Das Militär hatte das Lager von Sde Teiman in der Nähe der südisraelischen Stadt Beerscheba nach dem Terrorüberfall vom 7. Oktober errichtet. Die Armee inhaftiert dort nach eigenen Angaben Terrorverdächtige und Militante, die im Zuge des Gaza-Krieges festgenommen wurden. Nach israelischer Lesart handelt es sich bei ihnen um "illegale Kombattanten". Damit ist gemeint, dass sie als Mitglieder einer Terrororganisation keinen Schutz eines Kriegsgefangenen erhalten und für sie auch nicht die dritte Genfer Konvention mit detaillierten Regeln über die Behandlung von Kriegsgefangenen gilt. Diese Praxis ist international umstritten.

Palästinenser auf Motorhaube

Die deutsche Regierung hat den Umgang israelischer Soldaten mit einem Palästinenser in der Stadt Dschenin verurteilt und gefordert, der Fall dürfe nicht folgenlos bleiben. Die Videoaufnahmen von einem Verletzten auf der Motorhaube eines Armee-Fahrzeugs seien "schwer zu ertragen", sagte ein Sprecher des Auswärtigen Amts am Montag in Berlin.

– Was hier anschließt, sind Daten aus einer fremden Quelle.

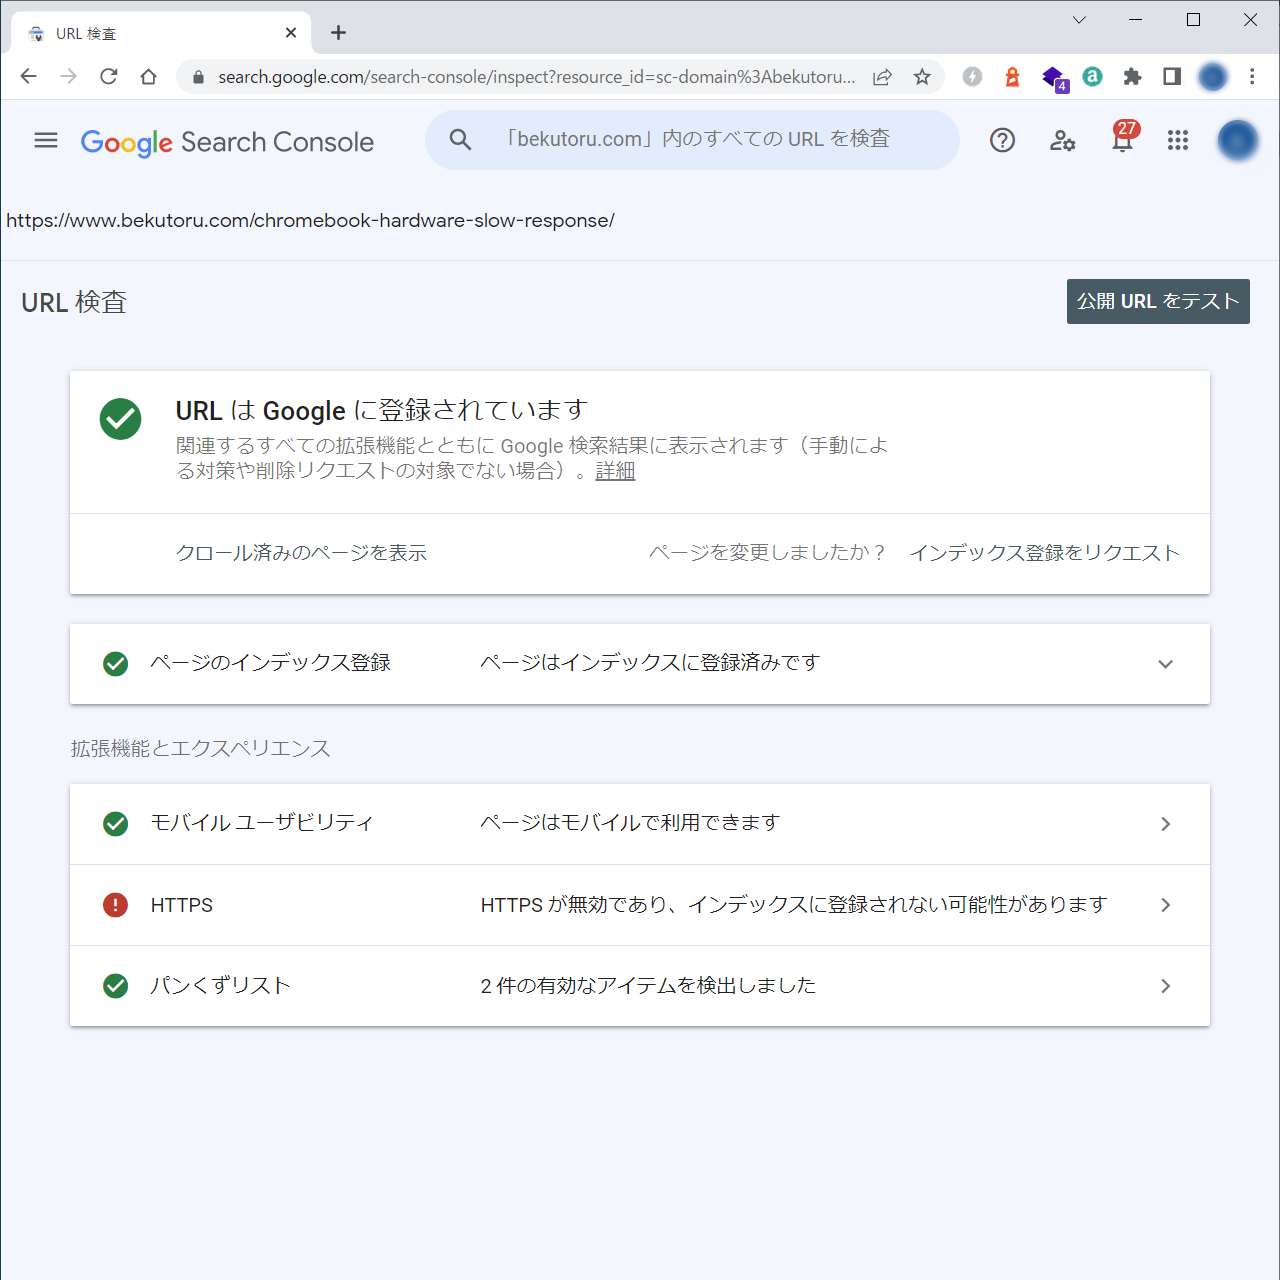1280x1280 pixels.
Task: Click the 公開 URL をテスト button
Action: point(1158,301)
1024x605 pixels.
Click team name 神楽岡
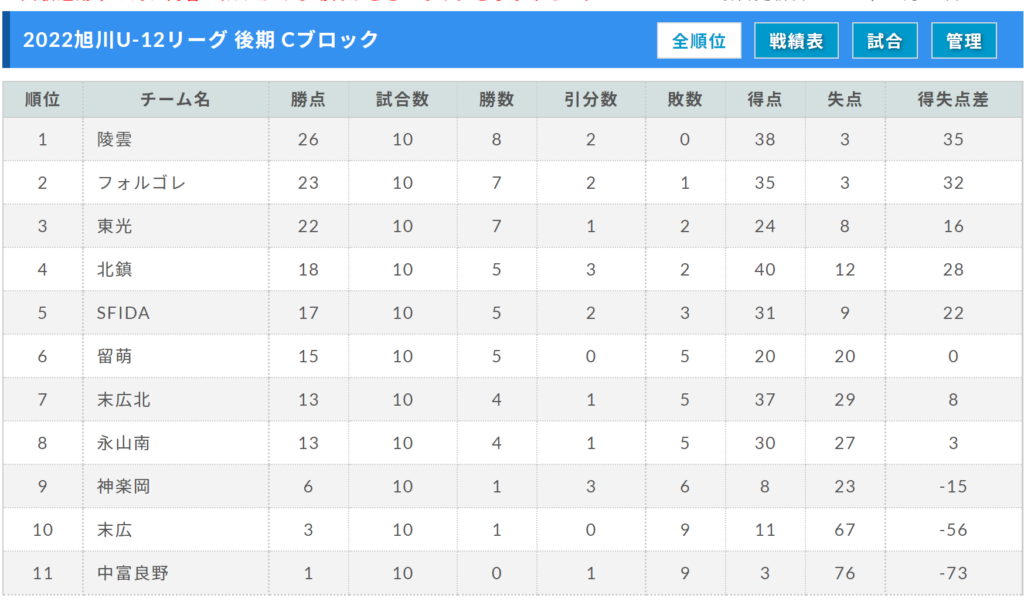click(x=123, y=486)
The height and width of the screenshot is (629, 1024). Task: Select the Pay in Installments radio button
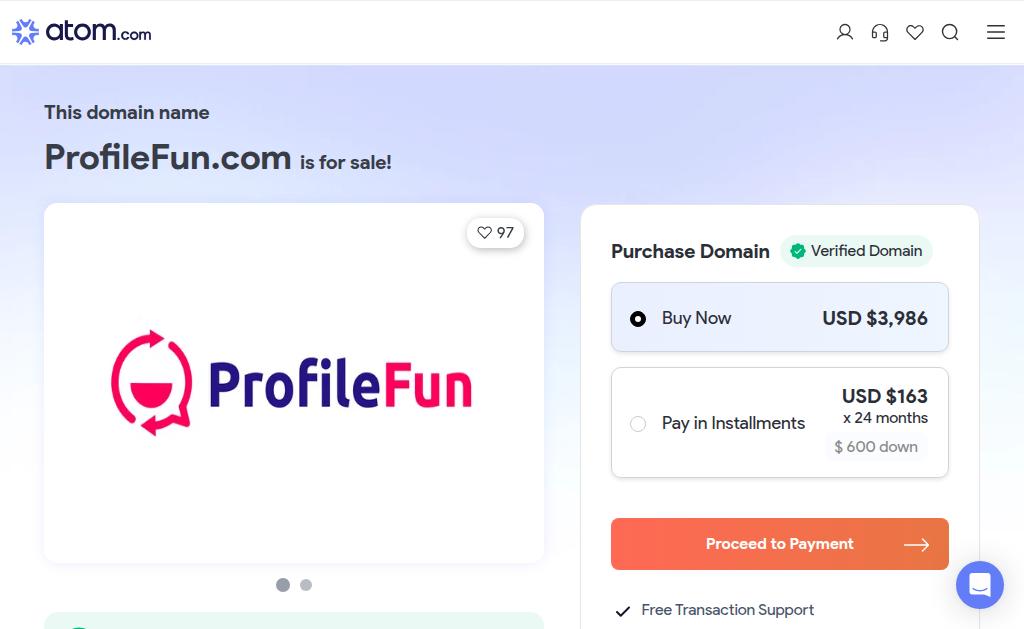(638, 424)
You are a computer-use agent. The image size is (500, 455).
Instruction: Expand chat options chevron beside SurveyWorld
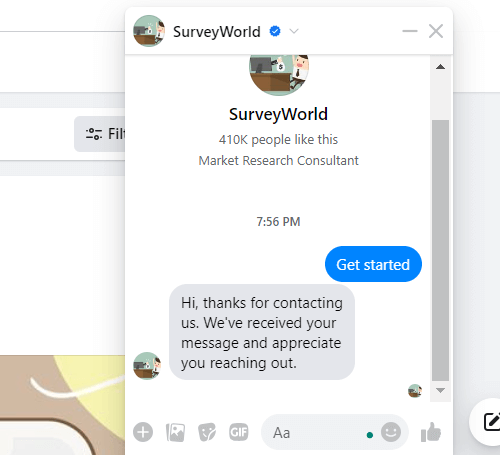pyautogui.click(x=294, y=31)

Bei einem Militäreinsatz im Westjordanland hatten israelische Soldaten einen verletzten Palästinenser auf die Motorhaube eines Fahrzeugs gebunden. Die Armee bestätigte am Sonntag den Vorfall vom Vortag. In dem Video ist zu sehen, wie der Jeep mit dem Mann auf der Haube an zwei Krankenwagen vorbeifährt. In der Stellungnahme der Armee hieß es, die Soldaten seien auf dem Weg zu einem Anti-Terror-Einsatz im Großraum der Stadt Dschenin gewesen. Dabei seien sie beschossen worden und hätten das Feuer erwidert. "Während des Schusswechsels wurde einer der Verdächtigen verletzt und festgenommen." Die Soldaten hätten im Militär geltende Regeln verletzt, als sie den Mann auf der Motorhaube festbanden. Der Vorfall werde untersucht und "entsprechend behandelt" werden. Der verletzte Verdächtige sei dem Roten Kreuz zur medizinischen Behandlung übergeben worden. (TT, dpa)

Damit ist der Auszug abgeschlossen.